◆ **Text passage**
[Start of section]

I'll write more about it later! For now, I gotta go to work!
 

Umbran

Mod Squad
Staff member
You can also complain about the tabletop market and community. I'm pretty frustrated that the urban fantasy genre, at least when it comes to RPGs (there are tens of thousands of paranormal/urban fantasy books on Amazon), is so niche that the only communities around are Shadowrun, Dresden Files, World of Darkness, or GTFO. These games have single settings with decades of awkward lore baked into their rules, as opposed to giving you the option to select any of many different "Night Worlds" using the same basic system like what Night Shift does. This feels very restrictive to me. What if I don't like their arbitrarily limited selection? I don't have any other recourse besides finding an OOP game like Nightlife or Everlasting or Urban Arcana or making up my own homebrew, and good luck trying to find people who want to discuss that.

I think there's a basic point we are beginning to discover in game design - it is very easy to cripple a toolbox.

There are toolboxes like Fate, Cortex, and Cypher - they give you mechanics for resolving High Weirdness (anything above and beyond the abilities of normal, contemporary humans), but cannot give you differentiation - you can use the system for sci-fi, supers, or urban fantasy with equal facility, because the mechanic is non-specific.

As soon as you make the mechanic itself specific and flavorful, its utility as a toolbox is significantly reduced. At that point, you might as well sell it along with lore that fits the flavor you have baked into the system.

That said, I have used White Wolf without its associated lore, to run a fairly X-files like, "you are discovering you have supernatural powers along the way" kind of game, and found it pretty easy to do.
 

Ixal

Adventurer
Urban fantasy, especially the modern kind, has one big problem. Most players expect to be or often behave like vigilantes which gets harder and harder the more modern the setting becomes.
While in fantasy it is more or less believable that the PCs are on their own once they leave a city and that even within you can avoid the law, if there even is any, pretty easily this gets harder to do convincingly in a modern setting.
Both because you have much more organized police forces and generally an organized society and because of the means technology give you like cameras, fingerprints, DNA, etc.
And with standing armies and organized police forces the question "why are we doing that" becomes relevant. Why wouldn't the police stop the BBEG? Wouldn't it be much more sensible to tip them off instead if trying to stop him solo?

[End of section]

◆ **Task 1**
Condense the paragraph of the urban fantasy RPG discussion that begins "There are toolboxes like Fate, Cortex, and Cypher" into a short bulleted list that keeps its main points.
◆ **Task 2**
In the urban fantasy RPG discussion, which out-of-print games are named as an alternative to the few available communities?
◆ **Task 3**
According to the urban fantasy RPG discussion, what does "High Weirdness" mean?
The saved data entries that come after this text have nothing to do with it.

◆ **Saved data entries**
[Start of section]

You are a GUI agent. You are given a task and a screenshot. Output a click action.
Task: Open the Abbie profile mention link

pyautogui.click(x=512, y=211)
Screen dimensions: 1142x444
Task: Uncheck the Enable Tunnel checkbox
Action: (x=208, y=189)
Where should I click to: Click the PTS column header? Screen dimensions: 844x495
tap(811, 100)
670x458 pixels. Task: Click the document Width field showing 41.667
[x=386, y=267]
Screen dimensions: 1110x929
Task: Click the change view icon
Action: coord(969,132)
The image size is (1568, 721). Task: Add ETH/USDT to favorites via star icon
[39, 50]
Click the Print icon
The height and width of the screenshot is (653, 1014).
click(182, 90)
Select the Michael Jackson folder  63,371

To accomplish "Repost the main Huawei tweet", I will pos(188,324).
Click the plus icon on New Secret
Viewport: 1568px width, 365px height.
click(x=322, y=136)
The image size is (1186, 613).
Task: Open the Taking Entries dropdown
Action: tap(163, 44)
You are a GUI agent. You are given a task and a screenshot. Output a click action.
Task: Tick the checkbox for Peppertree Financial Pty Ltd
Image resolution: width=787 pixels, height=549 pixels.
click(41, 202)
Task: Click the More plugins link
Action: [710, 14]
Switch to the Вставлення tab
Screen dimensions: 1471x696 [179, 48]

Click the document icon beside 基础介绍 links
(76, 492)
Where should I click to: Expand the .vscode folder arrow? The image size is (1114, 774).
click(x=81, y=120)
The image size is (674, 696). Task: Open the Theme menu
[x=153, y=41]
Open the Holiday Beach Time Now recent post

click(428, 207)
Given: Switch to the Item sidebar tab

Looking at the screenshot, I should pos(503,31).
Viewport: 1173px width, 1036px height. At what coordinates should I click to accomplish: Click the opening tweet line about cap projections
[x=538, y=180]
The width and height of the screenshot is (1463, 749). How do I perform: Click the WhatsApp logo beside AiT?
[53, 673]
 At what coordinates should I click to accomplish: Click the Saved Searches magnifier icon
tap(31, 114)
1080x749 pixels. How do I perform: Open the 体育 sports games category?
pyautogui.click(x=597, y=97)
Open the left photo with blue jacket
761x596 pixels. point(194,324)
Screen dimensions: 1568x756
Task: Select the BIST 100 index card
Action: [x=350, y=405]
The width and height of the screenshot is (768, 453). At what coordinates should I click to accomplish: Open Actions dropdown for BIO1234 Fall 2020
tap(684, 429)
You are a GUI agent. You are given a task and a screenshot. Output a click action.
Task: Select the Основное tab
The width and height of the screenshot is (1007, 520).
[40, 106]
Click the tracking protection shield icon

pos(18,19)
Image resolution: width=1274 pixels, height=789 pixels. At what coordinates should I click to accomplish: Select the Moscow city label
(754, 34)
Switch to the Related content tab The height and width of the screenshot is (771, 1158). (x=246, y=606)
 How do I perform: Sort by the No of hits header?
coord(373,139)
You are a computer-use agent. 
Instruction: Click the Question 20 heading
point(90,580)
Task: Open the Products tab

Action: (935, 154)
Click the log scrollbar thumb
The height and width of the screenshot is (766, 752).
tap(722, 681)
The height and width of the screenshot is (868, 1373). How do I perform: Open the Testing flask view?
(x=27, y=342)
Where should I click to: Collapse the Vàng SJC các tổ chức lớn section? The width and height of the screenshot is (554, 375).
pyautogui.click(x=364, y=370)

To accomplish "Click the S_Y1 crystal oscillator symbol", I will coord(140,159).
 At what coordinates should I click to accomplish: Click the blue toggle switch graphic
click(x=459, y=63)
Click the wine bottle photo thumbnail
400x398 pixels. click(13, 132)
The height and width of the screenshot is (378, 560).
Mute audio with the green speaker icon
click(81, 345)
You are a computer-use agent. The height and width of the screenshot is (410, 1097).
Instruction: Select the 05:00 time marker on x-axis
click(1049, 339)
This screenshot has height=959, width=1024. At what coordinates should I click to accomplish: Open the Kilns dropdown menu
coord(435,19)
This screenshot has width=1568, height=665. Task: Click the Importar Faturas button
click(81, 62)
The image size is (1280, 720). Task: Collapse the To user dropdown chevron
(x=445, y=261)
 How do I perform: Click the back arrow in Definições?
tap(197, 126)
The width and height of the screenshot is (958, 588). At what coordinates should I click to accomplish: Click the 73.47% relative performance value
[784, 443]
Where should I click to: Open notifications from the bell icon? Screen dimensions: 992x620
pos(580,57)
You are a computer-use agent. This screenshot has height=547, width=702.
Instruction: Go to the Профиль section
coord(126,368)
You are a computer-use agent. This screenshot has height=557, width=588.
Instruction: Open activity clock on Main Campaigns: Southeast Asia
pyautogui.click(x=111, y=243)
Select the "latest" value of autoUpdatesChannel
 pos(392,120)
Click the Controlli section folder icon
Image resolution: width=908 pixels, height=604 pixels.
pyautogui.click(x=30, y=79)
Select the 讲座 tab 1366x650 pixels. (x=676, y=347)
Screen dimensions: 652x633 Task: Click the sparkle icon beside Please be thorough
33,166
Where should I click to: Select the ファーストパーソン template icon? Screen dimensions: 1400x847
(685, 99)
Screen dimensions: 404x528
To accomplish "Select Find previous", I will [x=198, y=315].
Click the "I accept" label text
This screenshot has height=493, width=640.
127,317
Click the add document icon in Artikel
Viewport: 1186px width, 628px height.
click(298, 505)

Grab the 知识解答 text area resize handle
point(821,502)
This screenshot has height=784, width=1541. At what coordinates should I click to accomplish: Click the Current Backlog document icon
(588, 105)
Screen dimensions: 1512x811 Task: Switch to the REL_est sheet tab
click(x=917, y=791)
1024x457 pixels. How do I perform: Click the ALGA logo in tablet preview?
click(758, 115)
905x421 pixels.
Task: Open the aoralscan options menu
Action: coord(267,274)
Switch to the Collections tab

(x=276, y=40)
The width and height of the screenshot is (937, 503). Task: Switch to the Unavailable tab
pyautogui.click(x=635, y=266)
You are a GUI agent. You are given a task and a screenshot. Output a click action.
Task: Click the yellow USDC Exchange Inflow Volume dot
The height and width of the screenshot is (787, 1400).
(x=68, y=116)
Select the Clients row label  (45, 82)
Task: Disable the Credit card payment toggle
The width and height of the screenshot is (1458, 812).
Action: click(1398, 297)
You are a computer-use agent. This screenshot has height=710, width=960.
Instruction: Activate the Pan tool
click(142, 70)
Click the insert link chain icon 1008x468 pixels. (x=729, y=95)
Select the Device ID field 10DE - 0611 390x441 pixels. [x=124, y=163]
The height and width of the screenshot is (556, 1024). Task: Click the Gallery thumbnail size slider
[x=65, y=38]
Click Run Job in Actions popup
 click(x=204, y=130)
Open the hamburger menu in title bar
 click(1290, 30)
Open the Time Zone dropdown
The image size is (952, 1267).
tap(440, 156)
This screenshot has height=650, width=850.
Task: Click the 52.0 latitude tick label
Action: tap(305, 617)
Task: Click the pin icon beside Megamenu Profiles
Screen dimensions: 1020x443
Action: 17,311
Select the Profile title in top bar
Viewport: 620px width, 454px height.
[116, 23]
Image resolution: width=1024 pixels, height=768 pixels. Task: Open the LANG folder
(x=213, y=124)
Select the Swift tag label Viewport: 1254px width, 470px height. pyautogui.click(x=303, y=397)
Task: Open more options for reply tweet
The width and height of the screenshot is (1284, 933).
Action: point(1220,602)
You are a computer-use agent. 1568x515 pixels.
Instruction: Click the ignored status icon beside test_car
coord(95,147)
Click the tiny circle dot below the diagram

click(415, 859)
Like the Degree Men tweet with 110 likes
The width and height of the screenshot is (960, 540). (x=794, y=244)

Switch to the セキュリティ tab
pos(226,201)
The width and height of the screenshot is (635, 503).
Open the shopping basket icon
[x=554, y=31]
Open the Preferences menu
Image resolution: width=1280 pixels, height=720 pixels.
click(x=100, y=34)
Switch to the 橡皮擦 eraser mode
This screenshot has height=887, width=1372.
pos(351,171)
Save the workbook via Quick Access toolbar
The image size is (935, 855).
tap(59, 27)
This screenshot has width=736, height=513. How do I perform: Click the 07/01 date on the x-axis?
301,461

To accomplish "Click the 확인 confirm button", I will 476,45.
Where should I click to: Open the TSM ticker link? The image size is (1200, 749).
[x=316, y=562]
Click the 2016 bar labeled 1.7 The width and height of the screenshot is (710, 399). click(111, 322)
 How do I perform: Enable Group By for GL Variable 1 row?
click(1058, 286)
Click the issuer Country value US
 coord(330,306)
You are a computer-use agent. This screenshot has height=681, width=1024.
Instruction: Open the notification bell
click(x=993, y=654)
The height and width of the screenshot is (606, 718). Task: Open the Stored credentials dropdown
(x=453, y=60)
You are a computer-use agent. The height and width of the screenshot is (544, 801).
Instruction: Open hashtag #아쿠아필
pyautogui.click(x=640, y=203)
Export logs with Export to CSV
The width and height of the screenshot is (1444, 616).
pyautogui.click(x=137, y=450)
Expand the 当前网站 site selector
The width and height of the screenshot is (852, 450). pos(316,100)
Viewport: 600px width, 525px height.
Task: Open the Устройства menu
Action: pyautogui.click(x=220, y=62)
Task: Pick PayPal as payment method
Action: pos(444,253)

[End of section]

◆ **Your response 1**
- Fate, Cortex, and Cypher are toolbox systems.
- They provide mechanics for resolving High Weirdness, meaning anything beyond the abilities of normal, contemporary humans.
- Because their mechanics are non-specific, they cannot give differentiation.
- They work equally well for sci-fi, supers, or urban fantasy.

◆ **Your response 2**
- Nightlife
- Everlasting
- Urban Arcana

◆ **Your response 3**
Anything above and beyond the abilities of normal, contemporary humans.